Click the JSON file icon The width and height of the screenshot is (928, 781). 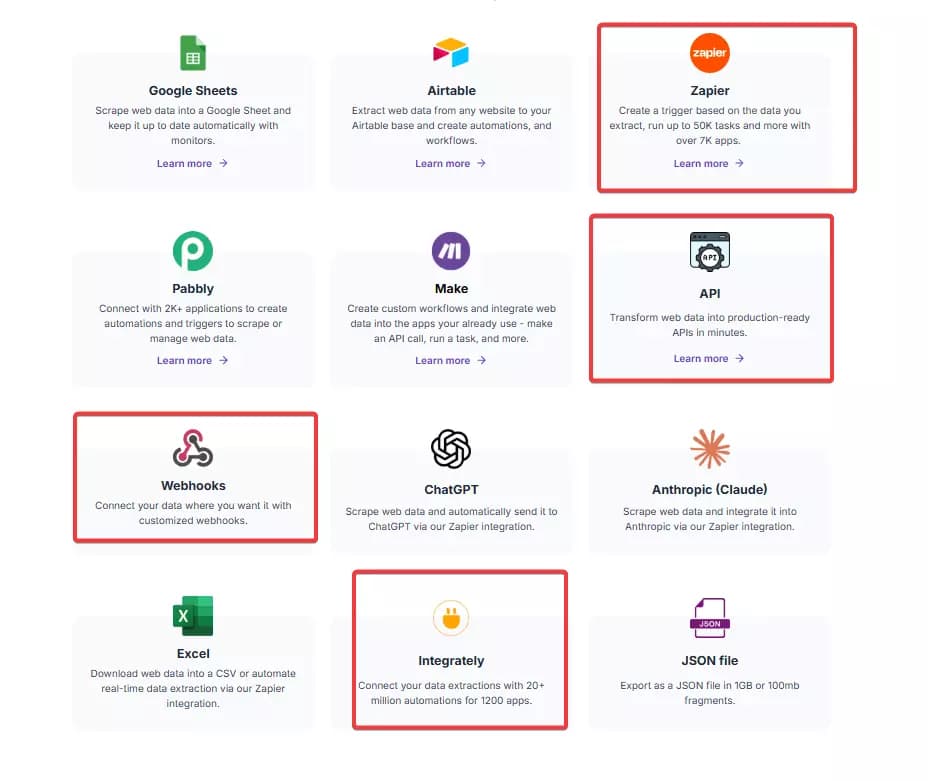[x=709, y=616]
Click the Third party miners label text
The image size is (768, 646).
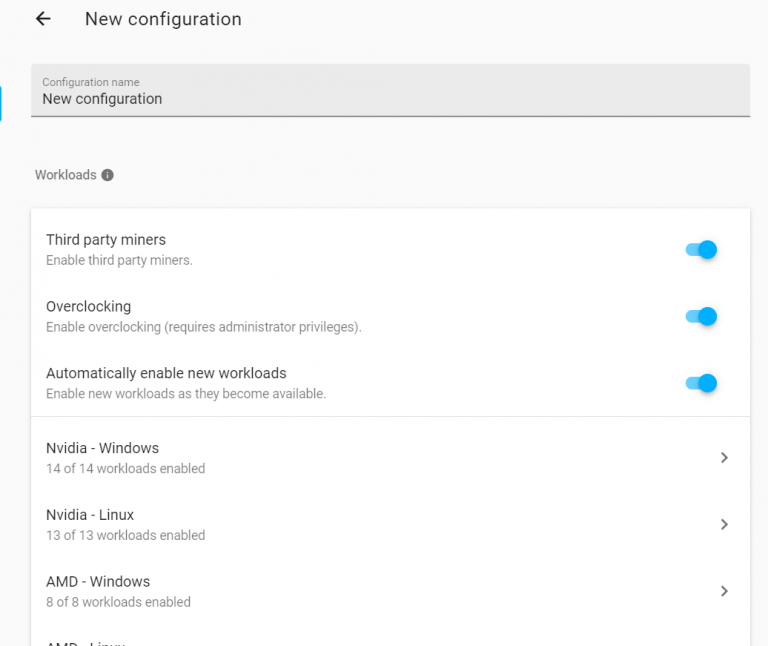click(x=106, y=239)
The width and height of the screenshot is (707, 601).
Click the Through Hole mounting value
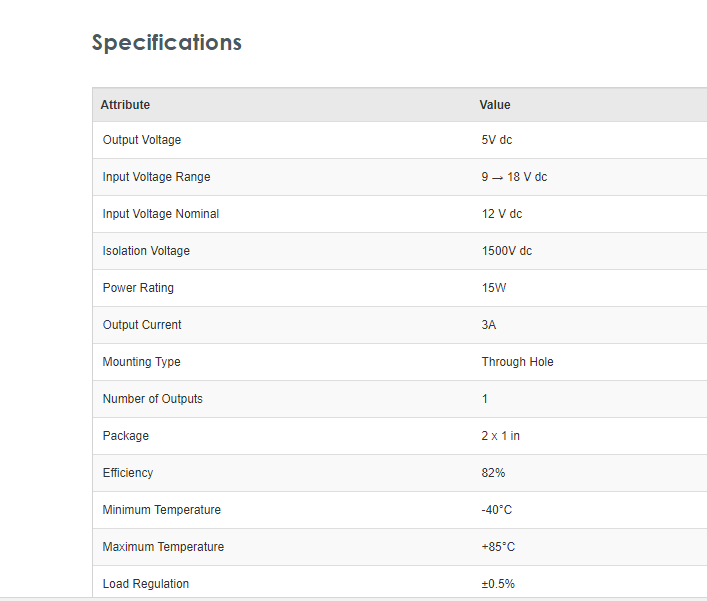coord(517,362)
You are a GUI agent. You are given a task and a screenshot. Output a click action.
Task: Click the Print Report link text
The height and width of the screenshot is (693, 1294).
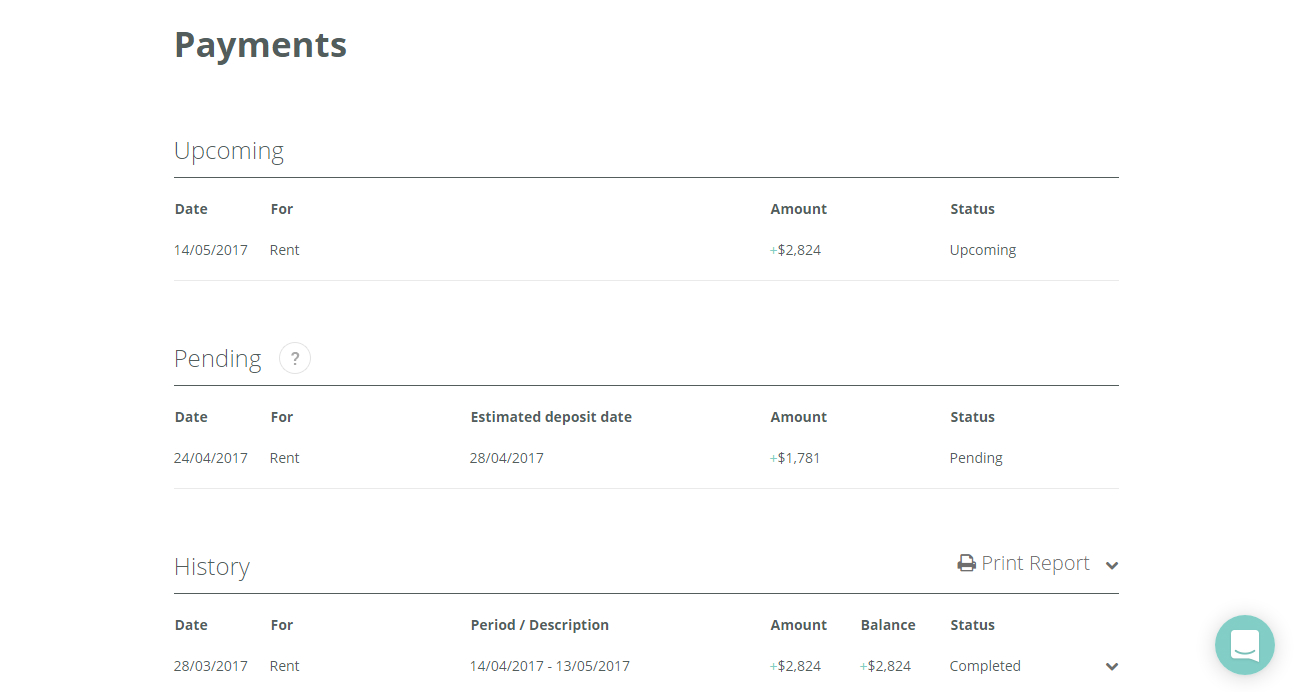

+ + + + +

# What is asked
Format the items as a two-column CSV with the headers instruction and location, starting with the line that contains "Click the Third party miners label text" and continuing through the line that contains "coord(517,362)". Give one row for each item, and put each field in quotation marks with its line breaks replaced by spaces. Leave the pictures out.

# Written reply
instruction,location
"Click the Third party miners label text The image size is (768, 646).","click(x=106, y=239)"
"The width and height of the screenshot is (707, 601). Click the Through Hole mounting value","coord(517,362)"